First, a check is done for GPU availability.

In [26]:
import logging
logging.basicConfig(level=logging.ERROR)

In [1]:
%%time
import numpy as np
import torch
import torchvision.transforms as tt
from torchvision.datasets import ImageFolder

print(f'PyTorch version= {torch.__version__}')
print(f'CUDA available= {torch.cuda.is_available()}')
device_type = torch.device('cuda:0' if torch.cuda.is_available() else 'cpu')
print(f'Number of GPUs: {torch.cuda.device_count()}')

PyTorch version= 2.2.1+cu121
CUDA available= True
Number of GPUs: 1
CPU times: user 4.56 s, sys: 698 ms, total: 5.26 s
Wall time: 14.7 s


Below is a utility method used to define layers in the network.

In [3]:
from math import floor
# Calculate output dimensions of convolution layer for 2D matrix.
# in_d - input dimensions, e.g. (28, 28)
# pad_d - padding dimensions for top and bottom and left and right, eg. ((0,0),(0,0))
# k_d - kernel dimensions, e.g. (3,3)
# str_d - stride dimensions, e.g. (2,2)
# pool_d - dimenfor square pool filter, e.g. 2
def conv_output(in_d, pad_d, k_d, str_d, pool_d=None):
    height = floor((in_d[0] + pad_d[0][0] + pad_d[0][1] - k_d[0])/(str_d[0]) + 1)
    width  = floor((in_d[1] + pad_d[1][0] + pad_d[1][1] - k_d[1])/(str_d[1]) + 1)
    if pool_d is not None:
        height, width = height/pool_d, width/pool_d
    return (height, width)

Next, some configuration for the network is set.

In [4]:
IMG_SIZE = (28,28)
IMG_CHANNELS= 1
KERNEL = (5,5)
OUT_FEATURE_MAPS = 16
STRIDE = (1,1)
POOL = 2
LAST_LINEAR_SIZE = 1024  # 1024 is arbitrary
N_CLASSES = 10  # output layer size
BATCH_SIZE = 5000

Using the function created for Problem 3, the output of the last convolution layer is calculated.

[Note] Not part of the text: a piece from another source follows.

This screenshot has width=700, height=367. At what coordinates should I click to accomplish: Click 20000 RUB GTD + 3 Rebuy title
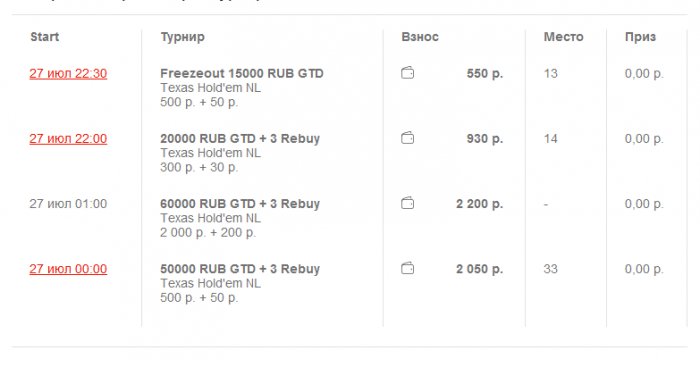(x=240, y=139)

This is done to define the input layer size of the fully connected layer.

In [5]:
l1_out = conv_output(IMG_SIZE, ((0,0),(0,0)), KERNEL, STRIDE, POOL)
print(f'Conv. 1 output dimension: {l1_out}')
l2_out = conv_output((l1_out[0],l1_out[1]), ((0,0),(0,0)), KERNEL, STRIDE, POOL)
print(f'Conv. 2 output dimension: {l2_out}')

Conv. 1 output dimension: (12.0, 12.0)
Conv. 2 output dimension: (4.0, 4.0)


The CNN model is defined below.

In [17]:
import torch.nn as nn
from tqdm.notebook import tqdm

class MNIST_CNN_v1(torch.nn.Sequential):
    def __init__(self, epochs=100, eta=0.001, seed=0):
        super(MNIST_CNN_v1, self).__init__()

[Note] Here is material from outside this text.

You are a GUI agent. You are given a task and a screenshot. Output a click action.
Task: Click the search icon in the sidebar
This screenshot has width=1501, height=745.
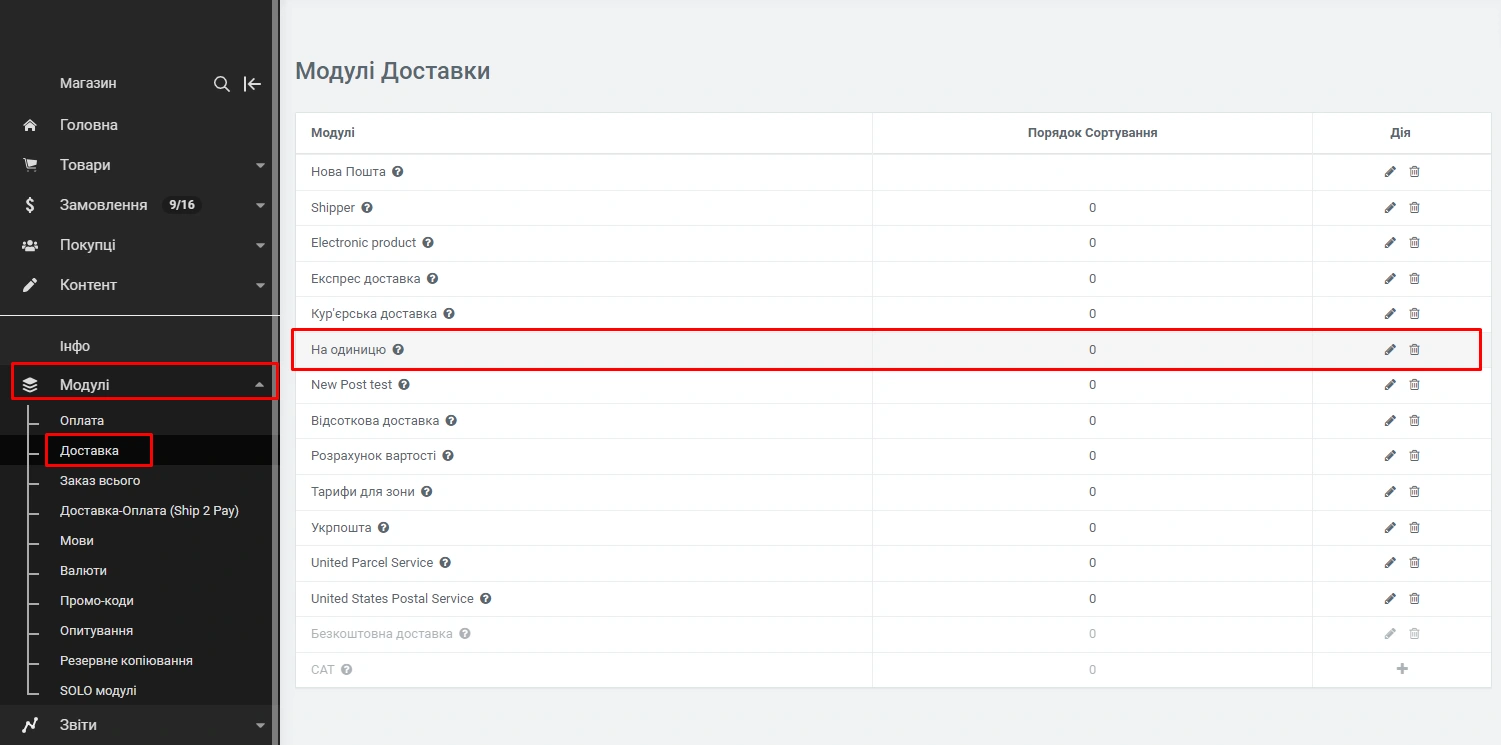coord(222,84)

        self.random = np.random.RandomState(seed)  # shuffle mini batches
        self.epochs = epochs
        self.eta = eta
        self.optimizer = None

        self.init_layers()

    def init_layers(self):

        print('Using MNISTConv_v1 init_layers... ')

        self.append(nn.Conv2d(IMG_CHANNELS, OUT_FEATURE_MAPS, KERNEL[0]).to(device_type))
        self.append(nn.BatchNorm2d(OUT_FEATURE_MAPS).to(device_type))
        self.append(nn.ReLU().to(device_type))
        self.append(nn.MaxPool2d(POOL).to(device_type))

        # OUT_FEATURE_MAPS * 2 just doubles the number of output features maps.
        self.append(nn.Conv2d(OUT_FEATURE_MAPS, OUT_FEATURE_MAPS * 2, KERNEL[0]).to(device_type))
        self.append(nn.BatchNorm2d(OUT_FEATURE_MAPS * 2).to(device_type))
        self.append(nn.ReLU().to(device_type))
        self.append(nn.MaxPool2d(POOL).to(device_type))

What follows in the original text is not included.